It was not easy for hawks in the Central Council of the Institute of Chartered Accountants of India to clinch the decision on mandatory rotation of the auditors in listed companies. The result of the vote on the issue early this week reveals those favoring auditors rotation won the day with a wafer thin margin. According to ICAI sources there was a vertical split in the 29 member central council, which includes 6 government nominees. There were three absentees including Shri G C Shrivastava, joint Secretary in the revenue department, Rajiv Mehrishi, Joint secretary in the department of Company Affairs. A dozen members voted against the rotation of auditors and lost by a single vote.

At least two past presidents of ICAI as well as present president R Bupathy and vice president Sunil Goyal were against the proposal of mandatory auditor’s rotation, the sources said. Three members from auditors firm, domestic affiliates of the big four, also did not favour the motion.

The Council decided in favour of rotation. That applies to listed companies, plus those in which the public is substantially interested; but the decision is subject to the opinion of ICAI’s members – to be got via referendum. The referendum will also ascertain the opinion on whether, if rotation of auditors finds favour, it can be coupled with the system of joint auditors.
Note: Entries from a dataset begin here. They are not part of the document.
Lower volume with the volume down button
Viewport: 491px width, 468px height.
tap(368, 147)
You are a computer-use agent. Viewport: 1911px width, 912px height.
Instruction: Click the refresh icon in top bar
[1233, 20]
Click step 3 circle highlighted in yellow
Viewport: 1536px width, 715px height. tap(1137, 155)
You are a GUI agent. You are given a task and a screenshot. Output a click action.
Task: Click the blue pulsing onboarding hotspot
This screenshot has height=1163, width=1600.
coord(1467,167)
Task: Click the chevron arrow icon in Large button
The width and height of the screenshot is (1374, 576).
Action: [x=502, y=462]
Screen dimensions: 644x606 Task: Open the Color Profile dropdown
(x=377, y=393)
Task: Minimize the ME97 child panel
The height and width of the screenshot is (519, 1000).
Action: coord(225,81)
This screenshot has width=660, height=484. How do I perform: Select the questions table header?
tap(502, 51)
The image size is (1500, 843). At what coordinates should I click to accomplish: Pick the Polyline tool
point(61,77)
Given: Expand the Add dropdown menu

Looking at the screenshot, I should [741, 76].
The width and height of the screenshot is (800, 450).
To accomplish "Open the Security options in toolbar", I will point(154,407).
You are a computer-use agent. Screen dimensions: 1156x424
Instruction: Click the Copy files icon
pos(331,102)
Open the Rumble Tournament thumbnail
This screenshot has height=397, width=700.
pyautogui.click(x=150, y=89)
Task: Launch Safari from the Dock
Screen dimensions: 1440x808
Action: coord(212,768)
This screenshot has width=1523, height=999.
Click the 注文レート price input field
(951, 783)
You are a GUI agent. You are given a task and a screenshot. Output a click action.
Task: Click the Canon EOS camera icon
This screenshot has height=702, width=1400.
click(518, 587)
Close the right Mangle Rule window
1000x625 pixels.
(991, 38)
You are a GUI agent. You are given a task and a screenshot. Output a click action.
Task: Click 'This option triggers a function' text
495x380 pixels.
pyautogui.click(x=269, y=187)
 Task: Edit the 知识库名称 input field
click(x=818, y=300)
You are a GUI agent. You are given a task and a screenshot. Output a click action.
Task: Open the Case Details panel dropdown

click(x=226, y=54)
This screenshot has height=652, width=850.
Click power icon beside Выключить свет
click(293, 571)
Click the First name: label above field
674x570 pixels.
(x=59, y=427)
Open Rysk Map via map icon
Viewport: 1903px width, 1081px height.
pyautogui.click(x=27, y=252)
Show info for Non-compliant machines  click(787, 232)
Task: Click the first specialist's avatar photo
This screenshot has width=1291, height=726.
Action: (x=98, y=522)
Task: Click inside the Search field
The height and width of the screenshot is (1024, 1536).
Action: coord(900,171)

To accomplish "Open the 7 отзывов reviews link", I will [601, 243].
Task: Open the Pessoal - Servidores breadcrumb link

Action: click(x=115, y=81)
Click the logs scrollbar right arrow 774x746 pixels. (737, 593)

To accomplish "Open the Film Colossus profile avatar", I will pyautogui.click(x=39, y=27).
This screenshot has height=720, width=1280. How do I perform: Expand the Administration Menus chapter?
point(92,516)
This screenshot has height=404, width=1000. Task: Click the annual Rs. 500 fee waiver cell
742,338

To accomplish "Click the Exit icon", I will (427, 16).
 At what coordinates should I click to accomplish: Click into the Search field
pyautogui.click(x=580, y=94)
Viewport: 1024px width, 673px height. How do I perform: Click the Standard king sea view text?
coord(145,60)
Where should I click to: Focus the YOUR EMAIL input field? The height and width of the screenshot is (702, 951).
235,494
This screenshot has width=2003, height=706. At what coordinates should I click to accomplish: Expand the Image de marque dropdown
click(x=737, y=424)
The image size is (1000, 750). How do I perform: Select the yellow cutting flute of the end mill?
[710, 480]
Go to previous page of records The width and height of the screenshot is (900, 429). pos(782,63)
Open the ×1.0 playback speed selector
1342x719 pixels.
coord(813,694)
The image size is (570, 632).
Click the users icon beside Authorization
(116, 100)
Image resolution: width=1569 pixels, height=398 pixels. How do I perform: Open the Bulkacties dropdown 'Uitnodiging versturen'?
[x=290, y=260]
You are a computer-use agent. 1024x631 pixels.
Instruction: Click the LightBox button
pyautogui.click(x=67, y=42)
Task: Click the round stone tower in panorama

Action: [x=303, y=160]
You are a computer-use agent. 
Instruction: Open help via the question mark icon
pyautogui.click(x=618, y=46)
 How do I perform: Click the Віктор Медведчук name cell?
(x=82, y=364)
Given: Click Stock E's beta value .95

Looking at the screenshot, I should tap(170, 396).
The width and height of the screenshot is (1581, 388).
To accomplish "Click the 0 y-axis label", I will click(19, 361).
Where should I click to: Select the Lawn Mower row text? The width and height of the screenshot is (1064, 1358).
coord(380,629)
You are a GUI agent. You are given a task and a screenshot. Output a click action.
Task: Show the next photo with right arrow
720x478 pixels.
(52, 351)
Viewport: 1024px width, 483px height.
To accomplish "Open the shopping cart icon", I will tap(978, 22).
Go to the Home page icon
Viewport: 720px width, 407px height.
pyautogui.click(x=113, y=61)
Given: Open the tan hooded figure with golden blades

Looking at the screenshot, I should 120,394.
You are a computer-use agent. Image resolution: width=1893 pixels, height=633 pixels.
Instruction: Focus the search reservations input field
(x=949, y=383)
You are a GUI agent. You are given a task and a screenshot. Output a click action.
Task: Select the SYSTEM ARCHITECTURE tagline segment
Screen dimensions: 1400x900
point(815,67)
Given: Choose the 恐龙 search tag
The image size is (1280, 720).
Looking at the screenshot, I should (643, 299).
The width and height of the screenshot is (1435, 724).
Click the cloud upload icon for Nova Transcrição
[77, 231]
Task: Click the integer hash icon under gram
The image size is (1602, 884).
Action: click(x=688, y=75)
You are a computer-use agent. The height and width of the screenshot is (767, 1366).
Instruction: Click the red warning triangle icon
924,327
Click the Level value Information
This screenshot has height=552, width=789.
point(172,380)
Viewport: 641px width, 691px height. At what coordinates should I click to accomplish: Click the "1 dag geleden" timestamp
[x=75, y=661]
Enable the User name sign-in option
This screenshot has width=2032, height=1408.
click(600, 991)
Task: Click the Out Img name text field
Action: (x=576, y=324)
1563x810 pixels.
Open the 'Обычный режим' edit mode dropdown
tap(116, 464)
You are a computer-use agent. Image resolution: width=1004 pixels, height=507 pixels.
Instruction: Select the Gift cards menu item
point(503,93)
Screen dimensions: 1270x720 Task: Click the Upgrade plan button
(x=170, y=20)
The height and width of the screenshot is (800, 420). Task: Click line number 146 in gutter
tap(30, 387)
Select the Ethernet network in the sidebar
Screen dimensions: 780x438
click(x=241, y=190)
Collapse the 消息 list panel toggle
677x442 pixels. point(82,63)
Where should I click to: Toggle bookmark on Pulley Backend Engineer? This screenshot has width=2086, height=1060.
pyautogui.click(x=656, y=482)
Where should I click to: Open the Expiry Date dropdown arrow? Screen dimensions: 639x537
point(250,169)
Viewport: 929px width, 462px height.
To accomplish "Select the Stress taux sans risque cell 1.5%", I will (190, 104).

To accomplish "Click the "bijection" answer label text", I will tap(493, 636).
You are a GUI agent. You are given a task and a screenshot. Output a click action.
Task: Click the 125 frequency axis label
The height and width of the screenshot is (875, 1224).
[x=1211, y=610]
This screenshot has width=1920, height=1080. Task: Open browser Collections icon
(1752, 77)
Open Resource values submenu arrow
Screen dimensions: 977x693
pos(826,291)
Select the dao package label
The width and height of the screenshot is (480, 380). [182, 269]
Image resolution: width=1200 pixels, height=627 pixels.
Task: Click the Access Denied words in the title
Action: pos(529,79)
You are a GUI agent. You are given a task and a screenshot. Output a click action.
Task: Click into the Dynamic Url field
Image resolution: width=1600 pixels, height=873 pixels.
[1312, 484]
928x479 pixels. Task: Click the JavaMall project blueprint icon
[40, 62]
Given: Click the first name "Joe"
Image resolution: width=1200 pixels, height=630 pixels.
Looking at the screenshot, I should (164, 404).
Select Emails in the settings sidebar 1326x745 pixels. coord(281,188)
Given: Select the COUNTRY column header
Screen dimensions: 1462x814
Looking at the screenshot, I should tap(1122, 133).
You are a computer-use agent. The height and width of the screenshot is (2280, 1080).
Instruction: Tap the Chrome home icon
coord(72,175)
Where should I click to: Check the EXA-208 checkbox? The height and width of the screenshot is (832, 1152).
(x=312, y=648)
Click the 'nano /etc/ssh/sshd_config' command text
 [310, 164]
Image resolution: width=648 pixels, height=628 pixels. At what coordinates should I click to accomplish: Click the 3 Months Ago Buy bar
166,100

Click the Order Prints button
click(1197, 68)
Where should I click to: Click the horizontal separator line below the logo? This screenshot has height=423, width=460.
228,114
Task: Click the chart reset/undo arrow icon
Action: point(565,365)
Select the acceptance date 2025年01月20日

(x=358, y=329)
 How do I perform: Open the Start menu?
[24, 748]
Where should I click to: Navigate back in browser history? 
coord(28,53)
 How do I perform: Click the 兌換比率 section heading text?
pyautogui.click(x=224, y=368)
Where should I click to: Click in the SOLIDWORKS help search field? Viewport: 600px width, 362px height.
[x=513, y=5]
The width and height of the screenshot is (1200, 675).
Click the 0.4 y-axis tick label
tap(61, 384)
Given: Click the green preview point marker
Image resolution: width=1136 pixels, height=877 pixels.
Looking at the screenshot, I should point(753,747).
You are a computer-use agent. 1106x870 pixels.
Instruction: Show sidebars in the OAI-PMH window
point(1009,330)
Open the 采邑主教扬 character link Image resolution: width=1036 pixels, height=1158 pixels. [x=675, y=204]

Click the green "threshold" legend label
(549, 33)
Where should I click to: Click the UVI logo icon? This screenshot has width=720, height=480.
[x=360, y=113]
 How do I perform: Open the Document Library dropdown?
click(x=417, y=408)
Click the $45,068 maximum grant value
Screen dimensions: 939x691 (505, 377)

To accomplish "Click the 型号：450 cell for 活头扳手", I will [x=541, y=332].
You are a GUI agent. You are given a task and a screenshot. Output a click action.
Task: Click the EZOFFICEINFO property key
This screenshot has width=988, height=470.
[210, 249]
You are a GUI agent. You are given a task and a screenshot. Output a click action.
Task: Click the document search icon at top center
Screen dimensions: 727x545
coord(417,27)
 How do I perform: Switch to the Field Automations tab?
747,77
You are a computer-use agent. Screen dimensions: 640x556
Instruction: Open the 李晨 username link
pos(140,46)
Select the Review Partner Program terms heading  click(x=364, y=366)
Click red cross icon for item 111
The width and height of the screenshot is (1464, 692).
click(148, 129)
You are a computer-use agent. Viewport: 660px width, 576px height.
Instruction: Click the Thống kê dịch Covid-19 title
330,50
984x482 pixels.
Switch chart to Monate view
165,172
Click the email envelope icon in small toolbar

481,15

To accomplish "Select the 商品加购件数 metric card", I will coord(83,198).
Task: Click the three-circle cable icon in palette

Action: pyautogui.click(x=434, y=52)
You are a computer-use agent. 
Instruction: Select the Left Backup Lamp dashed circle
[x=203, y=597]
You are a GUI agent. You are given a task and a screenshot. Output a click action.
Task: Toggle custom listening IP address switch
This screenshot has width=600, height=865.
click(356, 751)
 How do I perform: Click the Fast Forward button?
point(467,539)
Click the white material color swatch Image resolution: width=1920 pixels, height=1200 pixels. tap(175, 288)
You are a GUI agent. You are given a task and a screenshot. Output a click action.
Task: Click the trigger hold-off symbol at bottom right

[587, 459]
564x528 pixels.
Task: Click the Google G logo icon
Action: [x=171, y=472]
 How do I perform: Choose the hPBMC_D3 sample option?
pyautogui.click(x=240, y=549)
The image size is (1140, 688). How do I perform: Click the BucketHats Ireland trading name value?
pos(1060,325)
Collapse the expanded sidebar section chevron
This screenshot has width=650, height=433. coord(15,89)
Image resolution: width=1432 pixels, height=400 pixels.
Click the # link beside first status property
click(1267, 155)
The ICAI is also seeking the opinion of the members on the aspect of making the “joint auditor system a mandatory feature in listed companies along with rotation of audit firms”. The questionnaire to the members would take care of all possible alternatives relating to the two main issues – joint auditor system and rotation of audit firms,” Mr Bupathy, President of the ICAI said.

A joint auditor system is a system where every listed entity would have two independent audit firms appointed as statutory auditors. The two firms usually act as a check on each other and take turns in auditing the different functional areas of a company.

The Council also gave their nod for revision in the guidance note on book profit tax (Section 115JB of IT Act).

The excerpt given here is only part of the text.